Re: Possibility to disable `ALTER SYSTEM`

2023-09-08 Thread Álvaro Hernández



On 7/9/23 21:51, Gabriele Bartolini wrote:

Hi everyone,

I would like to propose a patch that allows administrators to disable 
`ALTER SYSTEM` via either a runt-time option to pass to the Postgres 
server process at startup (e.g. `--disable-alter-system=true`, false 
by default) or a new GUC (or even both), without changing the current 
default method of the server.


The main reason is that this would help improve the “security by 
default” posture of Postgres in a Kubernetes/Cloud Native environment 
- and, in general, in any environment on VMs/bare metal behind a 
configuration management system in which changes should only be made 
in a declarative way and versioned like Ansible Tower, to cite one.


Below you find some background information and the longer story behind 
this proposal.


Sticking to the Kubernetes use case, I am primarily speaking on behalf 
of the CloudNativePG open source operator (cloudnative-pg.io 
, of which I am one of the maintainers). 
However, I am sure that this option could benefit any operator for 
Postgres - an operator is the most common and recommended way to run a 
complex application like a PostgreSQL database management system 
inside Kubernetes.


In this case, the state of a PostgreSQL cluster (for example its 
number of replicas, configuration, storage, etc.) is defined in a 
Custom Resource Definition in the form of configuration, typically 
YAML, and the operator works with Kubernetes to ensure that, at any 
moment, the requested Postgres cluster matches the observed one. This 
is a very basic example in CloudNativePG: 
https://cloudnative-pg.io/documentation/current/samples/cluster-example.yaml


As I was mentioning above, in a Cloud Native environment it is 
expected that workloads are secure by default. Without going into much 
detail, many decisions have been made in that direction by operators 
for Postgres, including CloudNativePG. The goal of this proposal is to 
provide a way to ensure that changes to the PostgreSQL configuration 
in a Kubernetes controlled Postgres cluster are allowed only through 
the Kubernetes API.


Basically, if you want to change an option for PostgreSQL, you need to 
change the desired state in the Kubernetes resource, then Kubernetes 
will converge (through the operator).

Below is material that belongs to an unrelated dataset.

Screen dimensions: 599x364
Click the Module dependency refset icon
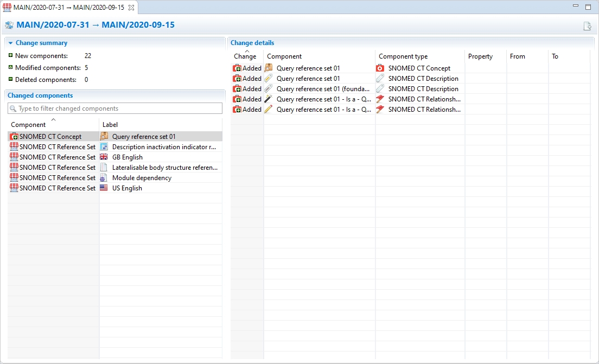(104, 178)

In simple words, it’s like 
empowering the operator to impersonate the PostgreSQL superuser.




    Coming from a similar background to Gabriele's, I support this 
proposal.


    In StackGres (https://stackgres.io) we also allow users to manage 
postgresql.conf's configuration declaratively. We have a CRD (Custom 
Resource Definition) that precisely defines and controls how a 
postgresql.conf configuration looks like (see 
https://stackgres.io/doc/latest/reference/crd/sgpgconfig/). This 
configuration, once created by the user, is strongly validated by 
StackGres (parameters are valid for the given major version, values are 
within the ranges and appropriate types) and then periodically applied 
to the database if there's any drift between that user-declared 
(desired) state and current system status.


    Similarly, we also have some parameters which the user is not 
allowed to change 
(https://gitlab.com/ongresinc/stackgres/-/blob/main/stackgres-k8s/src/operator/src/main/resources/postgresql-blocklist.properties). 
If the user is allowed to use ALTER SYSTEM and modify some of these 
parameters, significant breakage can happen in the cluster, as the 
operator may become "confused" and manual operation may be required, 
breaking many of the user's expectations of stability and how the system 
works and heals automatically.


    Sure, as mentioned elsewhere in the thread, a "malicious" user can 
still use other mechanisms such as COPY or untrusted PLs to still 
overwrite the configuration. But both attempts are obviously conscious 
attempts to break the system (and if so, it's all yours to break it). 
But ALTER SYSTEM may be an *unintended* way to break it, causing a bad 
user's experience. This may be defined more of a way to avoid users 
shooting themselves in the feet, inadvertedly.


    There's apparently some opposition to implementing this. But given 
that there's also interest in having it, I'd like to know what the 
negative effects of implementing such a startup configuration property 
would be, so that advantages can be compared with the disadvantages.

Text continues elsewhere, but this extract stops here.